# Your instructions:
Produce a word-for-word copy of the lines from the one that contains "Click the search magnifier icon" to the final line of the data below, with all pictures dropped.

··· Information supplied

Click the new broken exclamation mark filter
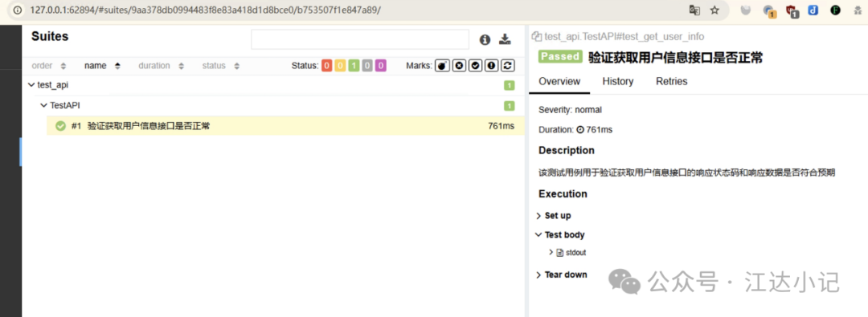 [492, 66]
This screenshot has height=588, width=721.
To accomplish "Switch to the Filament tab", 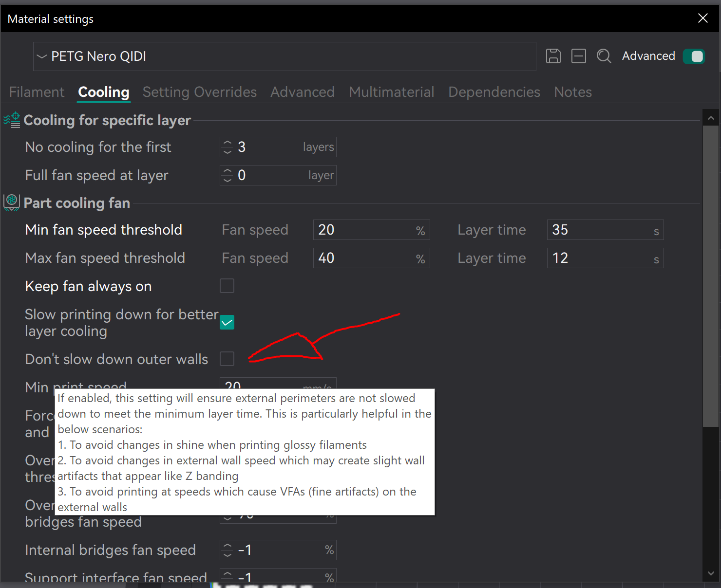I will [x=37, y=92].
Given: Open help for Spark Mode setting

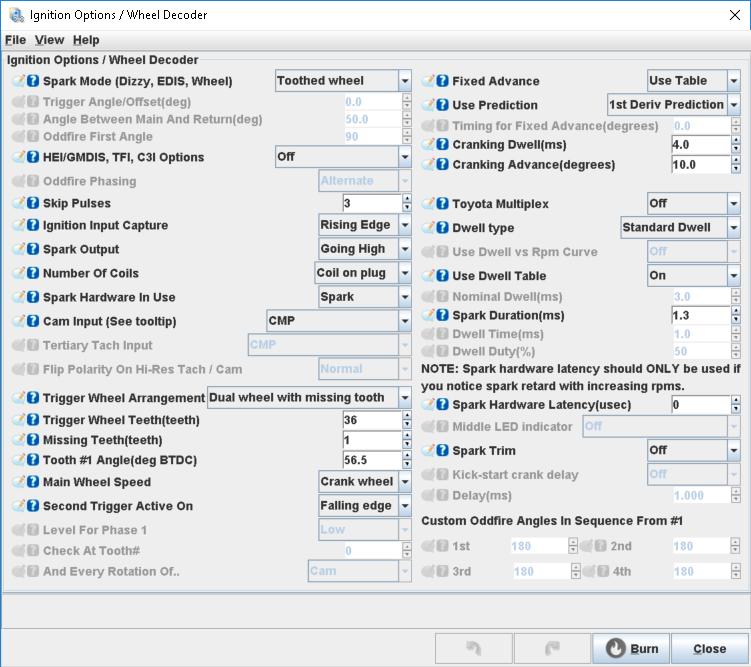Looking at the screenshot, I should click(33, 81).
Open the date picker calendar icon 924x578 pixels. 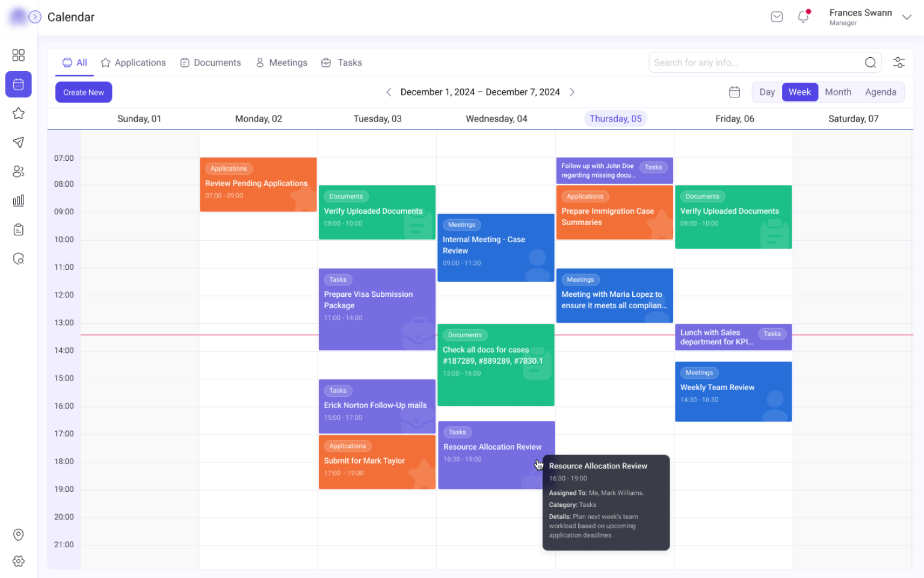735,92
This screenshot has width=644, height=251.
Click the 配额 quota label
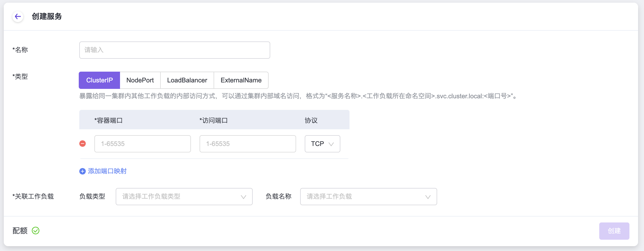20,231
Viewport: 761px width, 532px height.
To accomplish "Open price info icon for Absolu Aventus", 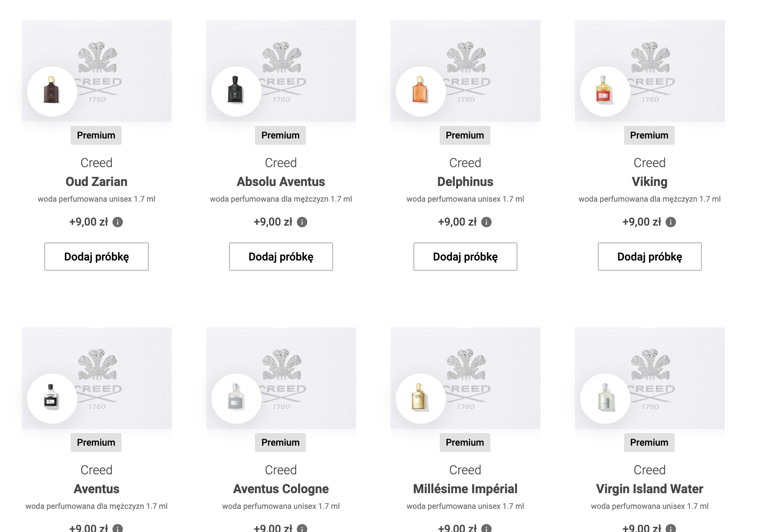I will (x=302, y=222).
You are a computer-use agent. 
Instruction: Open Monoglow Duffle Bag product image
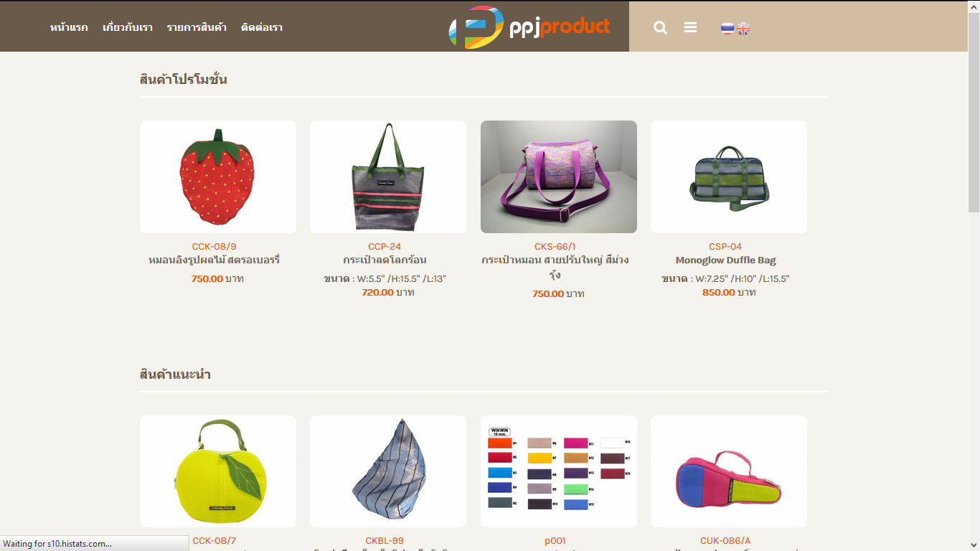729,176
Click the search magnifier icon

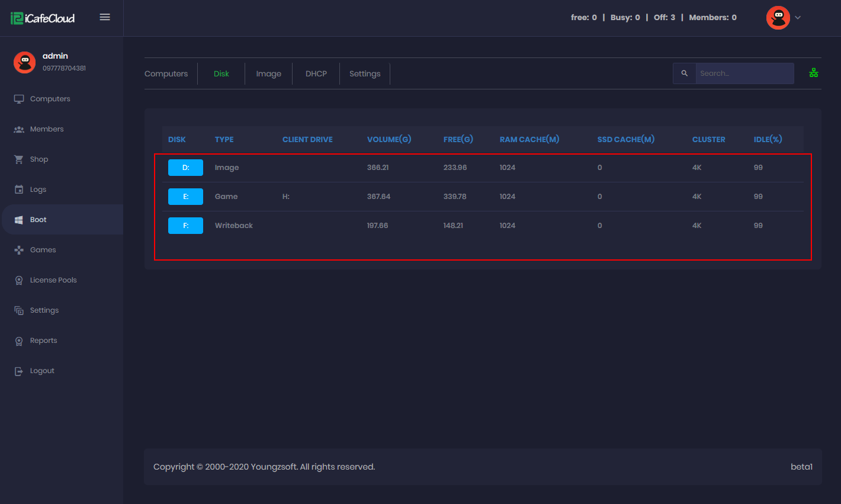tap(684, 73)
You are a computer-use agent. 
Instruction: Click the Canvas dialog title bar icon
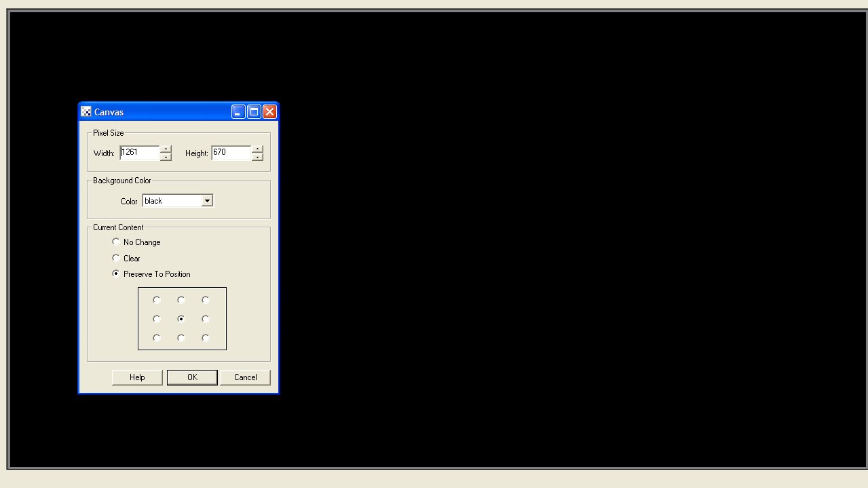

······

# Solution to this task:
Click the search magnifier icon

tap(684, 73)
You are a computer-use agent. 
Instruction: Click the Canvas dialog title bar icon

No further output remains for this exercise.